* Start SOURCE EXTRACT *
[FOM] S4 + ZFC

Allen Hazen allenph at unimelb.edu.au
Fri Aug 24 03:41:05 EDT 2007

Mike Carroll asks about the history of combining 
set theory with S4 modal logic.  There is a bit 
of a history.

S4 has often been proposed as the logic of 
(idealized: not what we REALLY know, but what we 
could IN PRINCIPLE figure out) knowledge: 
interpret the square as meaning "It is known 
that" or "person x knows that."  This idea dates 
at least from Hintikka's "Knowledge and Belief" 
(pub. in early 1960s), one of the founding 
documents of epistemic logic.  Provability is an 
epistemic concept (proofs are supposed to yield 
mathematical knowledge), and it is plausible (if 
you ignore the complications produced by Gödel's 
incompleteness theorem and Löb's theorem) that S4 
is the right logic of "it is in principle 
provable that."  (For the proper axiom of S4, "if 
it is necessary that P, then it is necessary that 
it is necessary that P": well, if P is provable, 
then there is a proof of it, and by presenting 
the proof you will have proved that there is a 
proof of it!)  This idea struck Gödel in the 
1930s: his "Interpretation of intuitionistic 
propositional logic" (item 1933f in volume I of 
Gödel's "Collected Works") gives the first 
presentation of the modern axiomatization of S4 
(with the square written B, for "beweisbar"), 
claims the interpretation of intuitionistic logic 
in S4, and ends with the comment that if you mean 
"provable in a particular formal system" things 
are more complicated.
* End SOURCE EXTRACT *
#### GIVEN EXERCISE 1
Answer these about the FOM post on S4 and set theory:
(a) Which work by Hintikka does the post name as one of the founding documents of epistemic logic?
(b) In Gödel's paper, what letter stands for the square, and for which word?
(c) Under what item number does that paper appear in volume I of Gödel's "Collected Works"?
#### GIVEN EXERCISE 2
Please output the passage of the FOM post between "Allen Hazen allenph" and "of a history.", inclusive.
* Start GIVEN DATA *
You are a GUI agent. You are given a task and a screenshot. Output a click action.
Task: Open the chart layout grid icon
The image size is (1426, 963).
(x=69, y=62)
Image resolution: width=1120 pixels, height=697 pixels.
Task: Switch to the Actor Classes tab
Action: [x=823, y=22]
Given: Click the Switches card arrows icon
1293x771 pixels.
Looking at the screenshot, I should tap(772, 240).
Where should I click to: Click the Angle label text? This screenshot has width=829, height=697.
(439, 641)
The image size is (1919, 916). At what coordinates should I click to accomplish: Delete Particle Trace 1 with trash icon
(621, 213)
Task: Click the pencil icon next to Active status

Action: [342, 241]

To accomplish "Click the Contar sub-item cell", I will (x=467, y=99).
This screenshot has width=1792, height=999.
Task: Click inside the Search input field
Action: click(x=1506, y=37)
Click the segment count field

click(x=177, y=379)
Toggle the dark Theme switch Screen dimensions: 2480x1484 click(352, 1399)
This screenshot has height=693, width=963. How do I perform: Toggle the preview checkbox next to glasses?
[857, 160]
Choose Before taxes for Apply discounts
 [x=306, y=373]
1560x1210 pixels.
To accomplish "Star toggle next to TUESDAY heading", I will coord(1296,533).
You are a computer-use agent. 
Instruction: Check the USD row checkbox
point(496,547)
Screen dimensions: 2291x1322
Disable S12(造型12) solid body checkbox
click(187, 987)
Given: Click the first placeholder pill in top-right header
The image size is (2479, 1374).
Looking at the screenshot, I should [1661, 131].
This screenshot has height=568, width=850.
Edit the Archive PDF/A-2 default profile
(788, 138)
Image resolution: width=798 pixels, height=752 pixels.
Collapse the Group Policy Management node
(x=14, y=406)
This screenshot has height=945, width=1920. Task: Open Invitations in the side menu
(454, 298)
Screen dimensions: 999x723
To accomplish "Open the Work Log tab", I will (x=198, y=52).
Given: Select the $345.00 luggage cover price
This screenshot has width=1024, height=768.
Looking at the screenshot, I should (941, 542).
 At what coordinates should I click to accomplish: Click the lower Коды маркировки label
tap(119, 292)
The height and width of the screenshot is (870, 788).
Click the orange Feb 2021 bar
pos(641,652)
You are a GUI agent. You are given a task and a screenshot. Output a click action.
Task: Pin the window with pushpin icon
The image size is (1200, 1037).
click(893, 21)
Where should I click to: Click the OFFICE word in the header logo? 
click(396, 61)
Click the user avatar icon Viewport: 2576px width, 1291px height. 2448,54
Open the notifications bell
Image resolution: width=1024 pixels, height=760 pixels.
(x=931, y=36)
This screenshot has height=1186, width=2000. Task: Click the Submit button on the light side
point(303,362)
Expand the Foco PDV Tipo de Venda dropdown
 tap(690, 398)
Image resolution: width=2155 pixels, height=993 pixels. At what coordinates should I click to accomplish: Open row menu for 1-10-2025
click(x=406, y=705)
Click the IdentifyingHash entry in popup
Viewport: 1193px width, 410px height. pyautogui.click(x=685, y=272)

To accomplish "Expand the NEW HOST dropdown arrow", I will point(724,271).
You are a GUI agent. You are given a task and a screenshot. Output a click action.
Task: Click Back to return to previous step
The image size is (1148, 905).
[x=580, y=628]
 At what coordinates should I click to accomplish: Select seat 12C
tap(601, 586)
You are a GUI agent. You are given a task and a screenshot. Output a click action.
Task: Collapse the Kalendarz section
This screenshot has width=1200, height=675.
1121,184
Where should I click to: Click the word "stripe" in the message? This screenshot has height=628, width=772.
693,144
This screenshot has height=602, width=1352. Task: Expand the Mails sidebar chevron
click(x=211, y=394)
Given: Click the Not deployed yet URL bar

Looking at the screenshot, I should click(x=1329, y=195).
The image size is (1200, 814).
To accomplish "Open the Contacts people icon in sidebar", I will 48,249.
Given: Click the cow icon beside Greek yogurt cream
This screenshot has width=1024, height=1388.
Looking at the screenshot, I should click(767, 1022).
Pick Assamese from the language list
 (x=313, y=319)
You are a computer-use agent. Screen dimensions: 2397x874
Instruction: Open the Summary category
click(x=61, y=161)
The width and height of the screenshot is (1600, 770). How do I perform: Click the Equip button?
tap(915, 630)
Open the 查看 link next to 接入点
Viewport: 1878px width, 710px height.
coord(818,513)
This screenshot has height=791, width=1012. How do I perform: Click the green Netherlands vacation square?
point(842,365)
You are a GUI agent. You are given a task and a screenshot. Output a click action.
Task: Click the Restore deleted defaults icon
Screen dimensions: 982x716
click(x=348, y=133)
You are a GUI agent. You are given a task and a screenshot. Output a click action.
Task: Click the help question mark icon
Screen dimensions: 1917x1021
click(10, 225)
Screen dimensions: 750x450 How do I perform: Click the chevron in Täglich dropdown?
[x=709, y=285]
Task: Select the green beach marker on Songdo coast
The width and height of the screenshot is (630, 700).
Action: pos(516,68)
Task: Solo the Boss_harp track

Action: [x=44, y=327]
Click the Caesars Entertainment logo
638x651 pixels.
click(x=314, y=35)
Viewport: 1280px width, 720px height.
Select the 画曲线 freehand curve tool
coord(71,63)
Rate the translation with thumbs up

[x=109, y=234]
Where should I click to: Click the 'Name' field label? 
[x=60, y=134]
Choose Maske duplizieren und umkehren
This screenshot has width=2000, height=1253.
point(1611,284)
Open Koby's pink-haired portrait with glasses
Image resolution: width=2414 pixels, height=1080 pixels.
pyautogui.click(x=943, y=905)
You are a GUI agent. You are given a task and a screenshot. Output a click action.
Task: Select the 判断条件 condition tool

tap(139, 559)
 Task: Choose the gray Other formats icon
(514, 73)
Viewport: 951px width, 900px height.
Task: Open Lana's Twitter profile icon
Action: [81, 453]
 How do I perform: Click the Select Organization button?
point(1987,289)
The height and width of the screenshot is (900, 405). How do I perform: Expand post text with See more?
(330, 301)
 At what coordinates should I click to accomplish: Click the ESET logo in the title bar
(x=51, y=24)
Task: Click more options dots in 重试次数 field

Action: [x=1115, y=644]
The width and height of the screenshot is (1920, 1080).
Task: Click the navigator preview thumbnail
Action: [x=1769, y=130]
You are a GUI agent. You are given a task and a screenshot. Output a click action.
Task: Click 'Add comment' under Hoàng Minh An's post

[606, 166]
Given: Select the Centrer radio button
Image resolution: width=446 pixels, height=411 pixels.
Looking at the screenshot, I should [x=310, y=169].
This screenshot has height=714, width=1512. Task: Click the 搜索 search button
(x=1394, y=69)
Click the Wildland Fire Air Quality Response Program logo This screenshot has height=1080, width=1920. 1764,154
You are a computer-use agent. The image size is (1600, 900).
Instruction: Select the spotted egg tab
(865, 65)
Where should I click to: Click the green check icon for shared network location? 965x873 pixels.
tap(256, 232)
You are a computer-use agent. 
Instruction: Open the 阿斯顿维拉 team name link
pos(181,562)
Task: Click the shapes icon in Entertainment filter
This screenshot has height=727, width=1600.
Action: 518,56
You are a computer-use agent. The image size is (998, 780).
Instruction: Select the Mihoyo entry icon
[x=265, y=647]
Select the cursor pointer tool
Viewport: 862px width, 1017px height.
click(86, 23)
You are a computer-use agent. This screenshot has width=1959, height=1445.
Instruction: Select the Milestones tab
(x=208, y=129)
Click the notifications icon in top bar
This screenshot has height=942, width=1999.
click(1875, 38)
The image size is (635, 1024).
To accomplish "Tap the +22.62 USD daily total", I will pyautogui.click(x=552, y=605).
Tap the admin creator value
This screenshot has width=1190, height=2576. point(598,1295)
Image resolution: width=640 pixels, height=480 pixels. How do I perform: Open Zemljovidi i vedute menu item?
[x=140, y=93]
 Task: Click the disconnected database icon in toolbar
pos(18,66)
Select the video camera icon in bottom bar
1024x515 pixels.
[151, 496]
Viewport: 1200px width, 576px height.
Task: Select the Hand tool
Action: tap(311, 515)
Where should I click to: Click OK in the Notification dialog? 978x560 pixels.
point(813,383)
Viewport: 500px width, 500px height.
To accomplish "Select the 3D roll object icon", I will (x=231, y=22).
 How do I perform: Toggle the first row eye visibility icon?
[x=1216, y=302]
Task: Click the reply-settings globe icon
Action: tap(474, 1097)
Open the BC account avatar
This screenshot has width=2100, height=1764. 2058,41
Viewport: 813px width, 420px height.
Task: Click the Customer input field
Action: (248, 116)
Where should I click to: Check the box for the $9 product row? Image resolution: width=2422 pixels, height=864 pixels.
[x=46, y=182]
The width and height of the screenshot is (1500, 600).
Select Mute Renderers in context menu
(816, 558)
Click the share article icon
* End GIVEN DATA *
#### ANSWER 1
(a) "Knowledge and Belief"
(b) B, for "beweisbar"
(c) 1933f

#### ANSWER 2
Allen Hazen allenph at unimelb.edu.au
Fri Aug 24 03:41:05 EDT 2007

Mike Carroll asks about the history of combining 
set theory with S4 modal logic.  There is a bit 
of a history.